03/17/2015 04:19 EDT | Updated 05/17/2015 05:12 EDT

As Joe Mimran steps down from Joe Fresh, a look at 5 noteworthy moments for label

TORONTO - Joe Mimran surprised many in the fashion and retail world by stepping down from Joe Fresh, the famed brand that bears his name.

As Mimran cedes control of the label he's led since its launch nearly a decade ago, here's a look at the five noteworthy moments in the life of the affordable apparel brand.


When the label launched in 2006 with men's and women clothing, it was introduced by parent company Loblaw Cos. Ltd. (TSX:L) as Joe Fresh Style. The low-priced lined was initially only available at select Superstores.

The brand continued to evolve, introducing children's wear in 2007, cosmetics in 2009 and its first stand-alone store in Vancouver in 2010.

As the fast-growing brand forged forward, the label dropped "Style" from its official moniker in 2011.


Prior to pulling the plug on runway presentations last fall, Joe Fresh shows at Toronto's World MasterCard Fashion Week were among the biggest draws on the event's calendar.

The label generated big buzz by enlisting some of the fashion industry's top talents to take part in its showcase.

In 2008, Toronto-born, Richmond B.C.-raised supermodel Coco Rocha was 19 when she made her Canadian debut on the Joe Fresh runway to cheers and applause.

American model Crystal Renn also made a splash walking for Joe Fresh, as did strutting fashion legend Pat Cleveland, whose career dates to the '70s modelling for fashion heavyweights like Halston.


Scouts Canada uniforms got a Fresh makeover for the first time in two decades when the label partnered with Canada's largest youth organization to revamp its official ensembles in 2011.

The redesign was a collaborative process between the two camps, in addition to consultations with thousands of Scouts members.

Canadian flags were featured in the retooled design, which also saw the emergence of spruced-up colours and the elimination of badges on sashes for Cubs and Scouts, who now wear the symbols of achievement on their sleeves.


The production practices of Joe Fresh and other brands were in the spotlight following the fatal building collapse in Dhaka, Bangladesh, which claimed more than 1,100 lives.

Items carried by the Canadian label were among those produced on-site, but a number of other clothing makers were also housed within the illegally constructed Rana Plaza.

In the aftermath of the 2013 tragedy, Loblaw provided financial compensation to workers and contributed $1 million to Save the Children Bangladesh and the Centre for Rehabilitation of the Paralysed, in support of programming for workers in the garment industry.

Loblaw also teamed with several retailers in signing an agreement to improve fire and building safety in Bangladesh. The pact required the companies conduct independent safety inspections, make their reports on factory conditions public and cover expenses for needed repairs.


The label has grown well beyond its supermarket origins to stand-alone stores and locations beyond Canada's borders.

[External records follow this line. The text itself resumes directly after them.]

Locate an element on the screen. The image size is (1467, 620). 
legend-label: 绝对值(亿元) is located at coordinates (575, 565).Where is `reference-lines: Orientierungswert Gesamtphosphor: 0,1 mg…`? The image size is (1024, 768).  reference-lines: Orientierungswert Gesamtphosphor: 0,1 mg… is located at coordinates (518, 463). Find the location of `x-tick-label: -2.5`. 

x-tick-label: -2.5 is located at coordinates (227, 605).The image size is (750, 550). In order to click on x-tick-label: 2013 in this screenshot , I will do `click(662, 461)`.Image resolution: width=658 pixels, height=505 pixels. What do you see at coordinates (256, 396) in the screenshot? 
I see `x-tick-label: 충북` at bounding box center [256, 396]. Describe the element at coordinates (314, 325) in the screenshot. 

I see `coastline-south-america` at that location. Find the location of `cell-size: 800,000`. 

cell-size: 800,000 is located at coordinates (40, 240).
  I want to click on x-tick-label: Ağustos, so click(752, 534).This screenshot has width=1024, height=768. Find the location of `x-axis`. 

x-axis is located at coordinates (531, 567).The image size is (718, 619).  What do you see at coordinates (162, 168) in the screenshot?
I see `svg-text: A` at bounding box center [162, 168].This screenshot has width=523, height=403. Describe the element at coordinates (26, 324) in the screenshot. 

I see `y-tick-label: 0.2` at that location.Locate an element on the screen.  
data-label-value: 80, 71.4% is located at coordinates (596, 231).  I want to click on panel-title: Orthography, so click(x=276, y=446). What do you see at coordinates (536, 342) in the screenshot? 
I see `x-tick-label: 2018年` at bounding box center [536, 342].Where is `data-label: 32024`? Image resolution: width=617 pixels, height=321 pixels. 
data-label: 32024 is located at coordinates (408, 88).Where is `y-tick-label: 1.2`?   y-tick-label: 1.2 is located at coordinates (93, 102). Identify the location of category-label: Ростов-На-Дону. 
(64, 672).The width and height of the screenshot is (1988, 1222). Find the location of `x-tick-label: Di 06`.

Joe Fresh is available in more than 340 retail locations, including 16 freestanding and studio stores, and operates six freestanding stores in the U.S. The label's products are also available in more than 650 J.C. Penney stores.

Joe Fresh opened its first storefront outside North America with a flagship in Seoul which launched last year.

The rollout in Korea is part of a four-year plan to launch 141 Joe Fresh stores in 23 countries, including in the Middle East, North Africa, eastern Europe and South America.